Mobilisation pour les examens universitaires

Par Bernard M.
Publié le 11 avril 2006 à 17:47

Après le temps des conflits voici venir le temps des examens. Si Gilles de Robien confirme que les examens sont encore possibles, les universités doivent s'organiser

La crainte de voir compromis les examens de fin d'année après les blocages anti-CPE mobilise facultés, lycées, étudiants et parents d'élèves.

Pour certains élèves notamment ceux de Terminale, plusieurs semaines sont à rattraper pour un bac au 12 juin. Même chose pour les Premières qui passent bientôt le bac français et les Troisièmes qui passent le Brevet des Collèges.



Alors beaucoup de parents ont recours aux cours de soutien privé qui enregistrent depuis le début des grèves des piques de fréquentation notamment sur leur site internet. Les stages de Pâques sont complets.



Mais la solution reste coûteuse : 30 euros de l'heure. Les alternatives gratuites sont l'envoi aux lycéens par certains enseignants de polycopiés des cours manqués ou la consultation d'un site internet fraîchement créé pour les révisions du bac et l'orientation universitaire (www.reussite-bac.com).



Et ne concernent pas les étudiants qui comptent eux sur leurs universités pour le rattrapage des cours. Celui-ci se fait au cas par cas, les situations étant très hétérogènes d'une université à l'autre. Certains établissements, comme Dauphine à Paris, ont à peine été touchés comparés à Rennes II, où les cours n'ont pas eu lieu depuis le 7 février ou la Sorbonne, fermée depuis cinq semaines.



De plus, les besoins divergent aussi d'une filière à l'autre, les disciplines scientifiques étant plus difficiles à rattraper, car elles supposent des travaux pratiques dans des laboratoires.

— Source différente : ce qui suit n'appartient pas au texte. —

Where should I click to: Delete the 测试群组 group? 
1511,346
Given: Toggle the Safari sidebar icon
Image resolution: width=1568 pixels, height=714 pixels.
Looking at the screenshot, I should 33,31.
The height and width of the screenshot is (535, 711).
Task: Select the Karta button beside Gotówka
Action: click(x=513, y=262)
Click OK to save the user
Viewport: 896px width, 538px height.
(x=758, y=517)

La détermination à organiser les épreuves coûte que coûte avec les exigences habituelles pour ne pas discréditer les diplômes fait fleurir les initiatives. L'internet est la plus accessible, avec possibilité de télécharger des cours, d'interroger l'enseignant par mail, de communiquer avec les autres étudiants.

Les professeurs se sont mobilisés pour donner des cours de rattrapage gratuits le week-end et pendant les vacances de printemps. Depuis le début des blocages, certains poursuivent leur enseignement dans des cafés.



Toutefois et malgré cette bonne volonté, plusieurs présidents d'université doutent de la capacité des étudiants à rattraper les cours perdus. Ils craignent des "examens au rabais" et réclament la validation des douze semaines de cours que compte normalement le deuxième semestre.



A l'appel du premier vice-président de la Conférence des présidents d'université (CPU) Yannick Vallée, les examens ont été reportés de plusieurs semaines dans certaines facultés comme Paris X et VI. Non sans inconvénients, relèvent des étudiants qui craignent de perdre des stages ou emplois d'été, de rater les inscriptions dans les IUFM ou d'être exclus des échanges universitaires avec l'étranger.